Veste Léopard en 2020. Oberheim qui enflamme les cœurs en 2021. Crayon noir pour confirmer en 2022. La reprise du mythique I Hope You Die de Molly Nilson pour s’inscrire dans la parenté des grands noms de la synth pop en 2023. Orphia, en sortant un titre par an, nous avait habitué à l’attente fébrile. Mais ce vendredi 3 novembre, avec L’Aventure des Gens Modernes, c’est tout un EP qu’il sort sur le label Les Disques Magnétiques. Retour sur ce premier projet solo, en attendant la release party, ce soir, à La Gravière.

Orphia l’évoque lui-même, il se sent un peu seul en Suisse Romande dans ce style de musique. Si la plupart du public de la scène alternative genevoise se jette sur le moindre concert qui flirte avec le post punk, la cold wave ou la synth pop, au final peu d’artistes se sont lancé·e·x·s dans la production de sonorités qu’on retrouve plus traditionnellement Outre-Rhin.
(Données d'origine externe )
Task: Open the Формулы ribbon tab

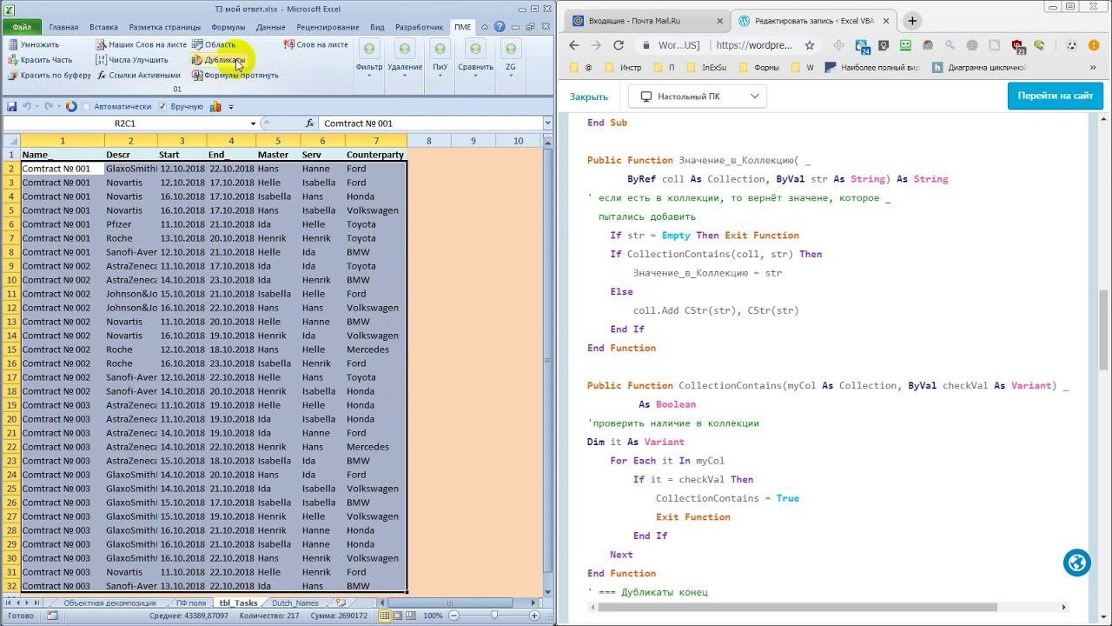Action: [228, 27]
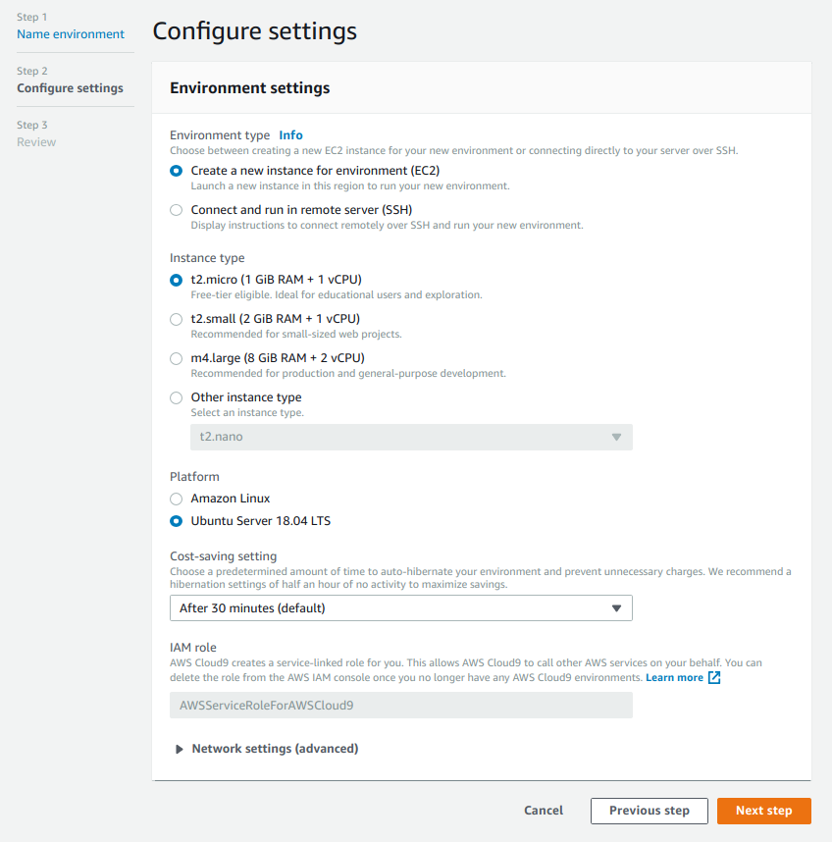
Task: Proceed with the Next step button
Action: pyautogui.click(x=763, y=811)
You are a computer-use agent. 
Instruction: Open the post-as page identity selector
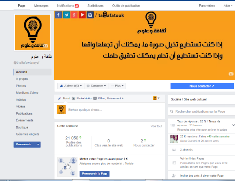tap(156, 98)
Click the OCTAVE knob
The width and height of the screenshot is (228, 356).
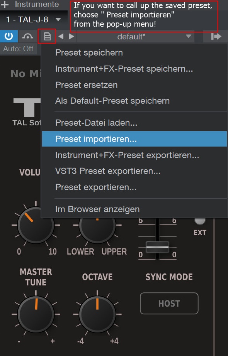coord(97,314)
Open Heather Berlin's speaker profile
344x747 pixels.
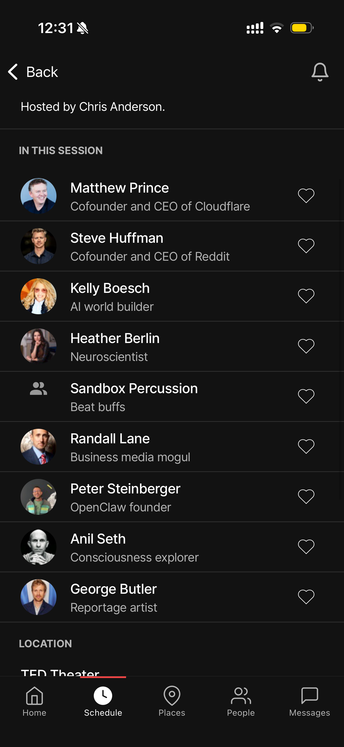[115, 338]
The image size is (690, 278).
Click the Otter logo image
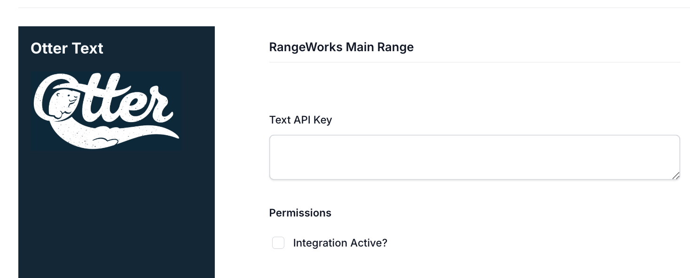click(x=106, y=111)
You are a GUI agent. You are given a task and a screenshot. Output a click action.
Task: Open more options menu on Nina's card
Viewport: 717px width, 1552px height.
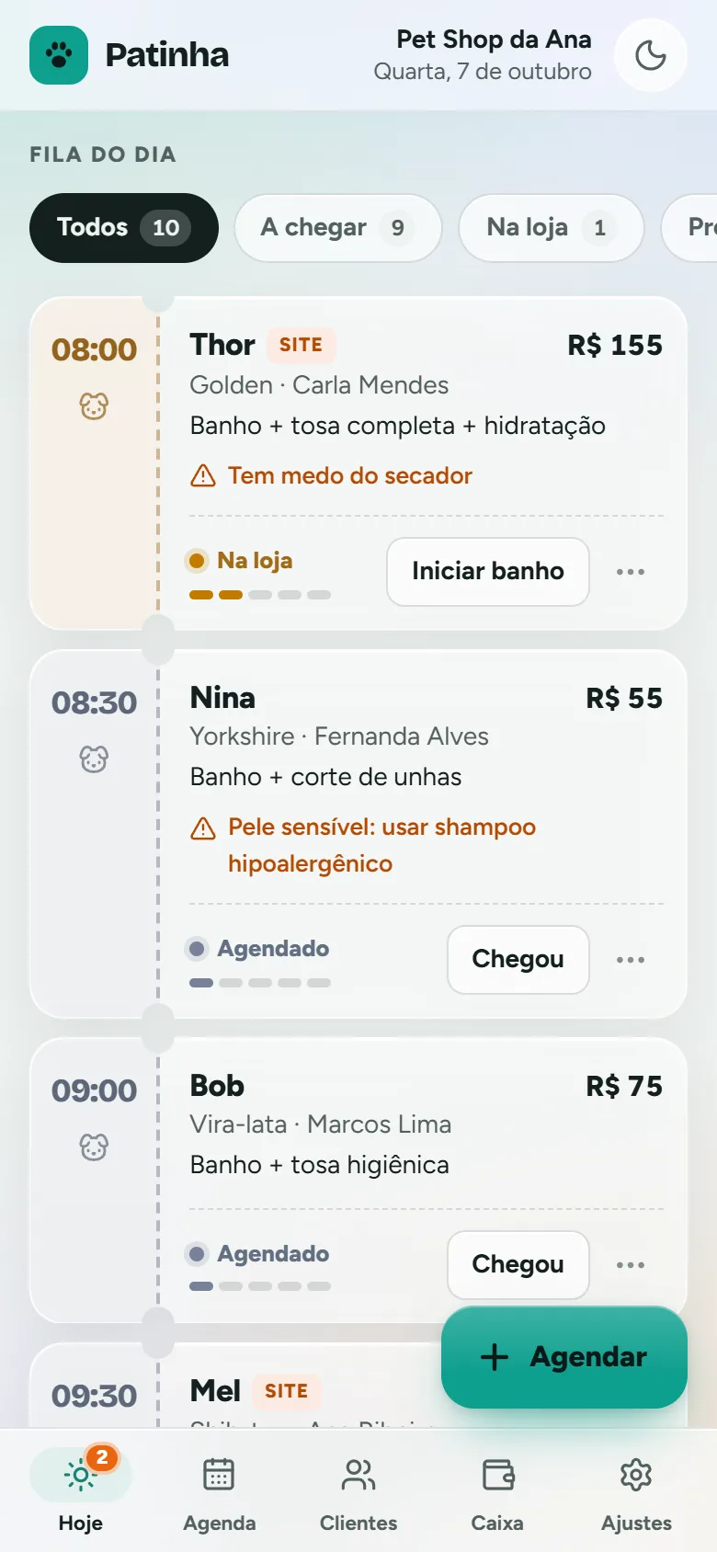click(x=631, y=960)
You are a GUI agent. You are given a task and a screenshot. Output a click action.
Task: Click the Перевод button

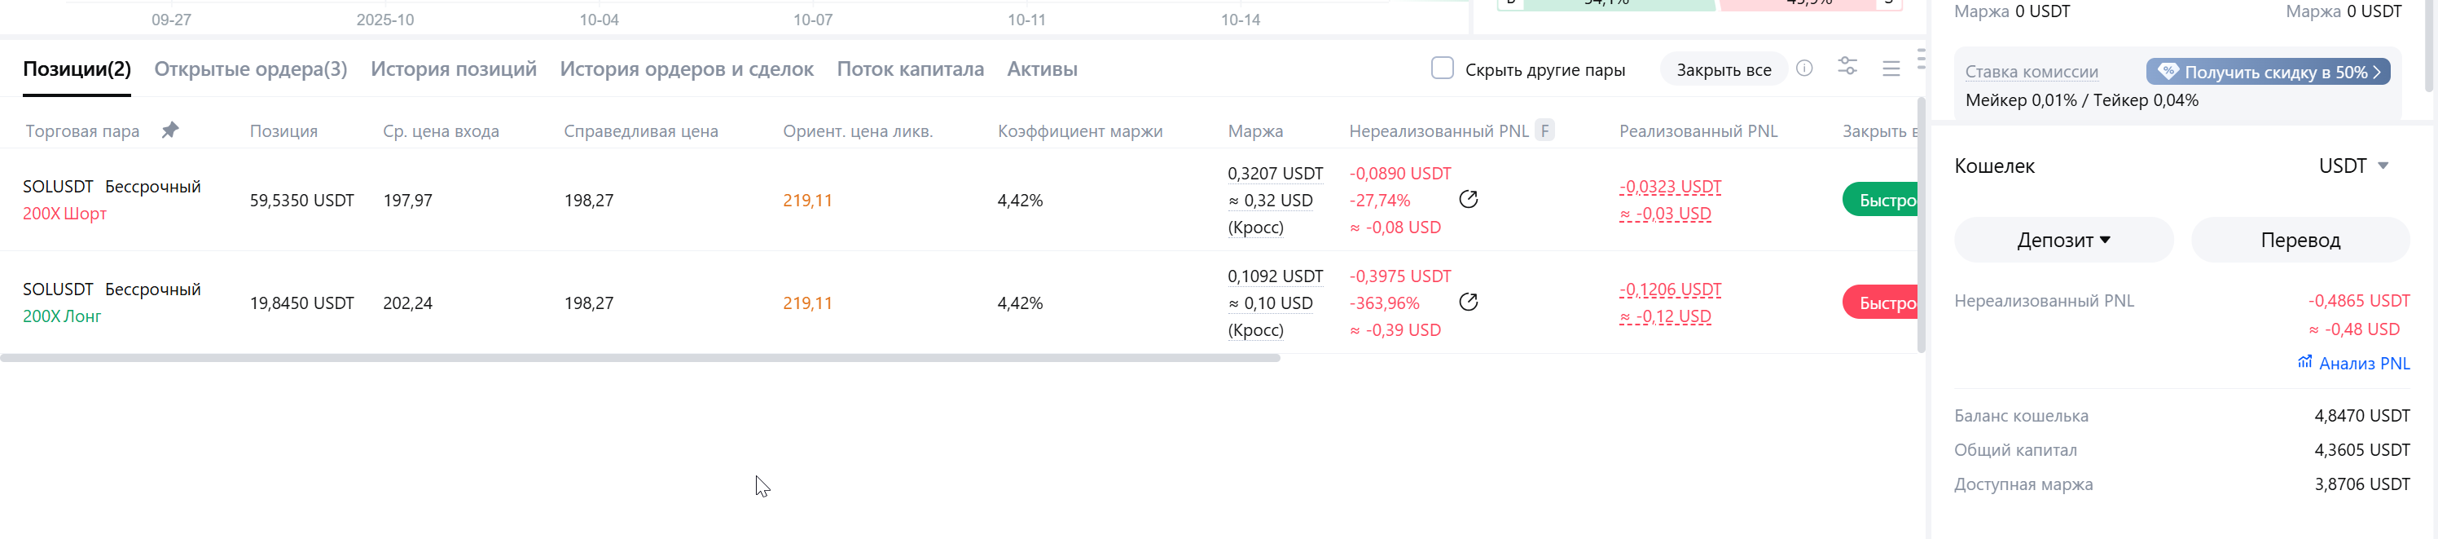[2300, 240]
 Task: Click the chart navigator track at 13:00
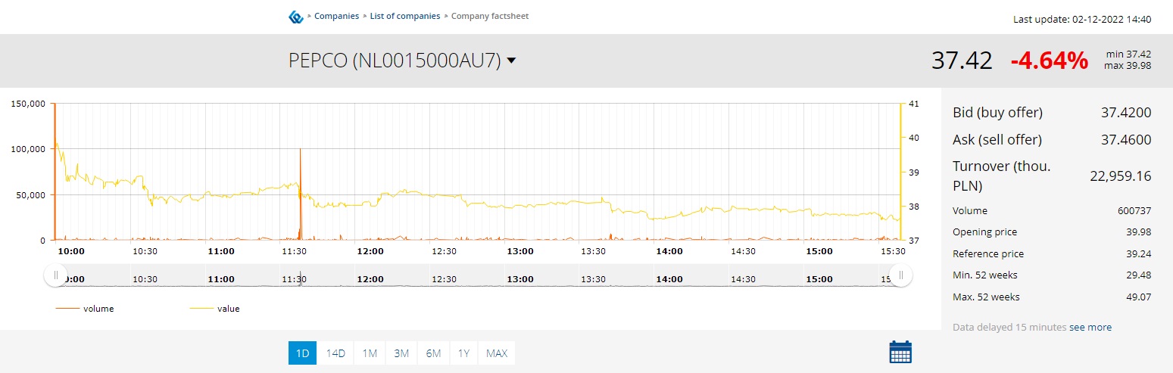tap(520, 278)
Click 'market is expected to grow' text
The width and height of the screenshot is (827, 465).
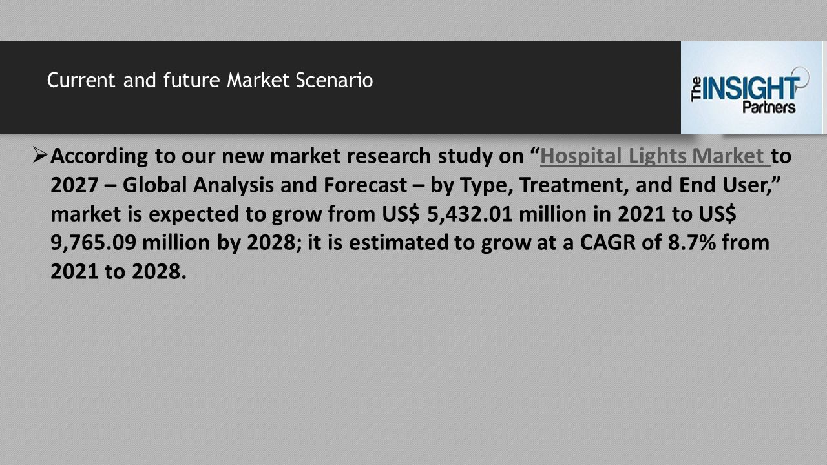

Le créneau était à prendre, mais Orphia ne l’a pas rempli par défaut. Avec son premier EP solo, l’Aventure des Gens Modernes, il réussit avec adresse à combiner des inspirations de l’âge d’or du krautrock à des textes d’une modernité et d’une justesse qui appuient là où ça fait mal.

Mélange des codes

Cinq titres inédits, et deux des précédents singles de l’artiste en bonus tracks, le tout dans une édition vinyl limitée à 500 exemplaires. Et la certitude qu’il n’en faudra pas plus à Orphia pour convaincre.  La prouesse de l’Aventure des Gens Modernes, c’est ce que l’EP fait pour la musique. Si la new wave, a toujours le vent en poupe, elle traîne toutefois une certaine image un peu kitsch, un peu has been, et le renouveau dans le style se fait rare. C’est pour ça qu’on l’aime, on sait à quoi s’attendre, et il aurait donc été facile pour Orphia de reprendre ces codes pour sortir un très bon album. Mais si l’Aventure des Gens Modernes est excellent, c’est justement parce qu’il va au-delà des codes éculés. L’artiste assume son côté geek, la passion des heures passées en studio et l’obsession pour les synthés. C’est cette facette qui rend tout ce qu’il sort plus électronique, ajoutant aux sonorités eighties la modernité qu’il leur manquait, transformant des beats dark disco en bangers de club.

© Kenza Wadimoff

La voix d’une génération

Synthés, voix, boîtes à rythme, si la recette est simple, le résultat est désarmant. Et cela tient à la dimension émotionnelle qu’on retrouve dans chacun des titres. On ne sait pas si L’Aventure des Gens Modernes est un album à écouter quand on est triste, euphorique, en colère, ou parce qu’on a envie de danser. La cohésion entre les productions et les textes y est pour beaucoup. Si dans Voyage idéal, Orphia prétend que « trouver les mots, les bons, pour moi ce n’est pas une évidence », on a du mal à le croire. Plus intenses et plus intimes que sur Oberheim ou Crayon noir, les thèmes abordés sont de ceux qui touchent la génération amenée à l’écouter.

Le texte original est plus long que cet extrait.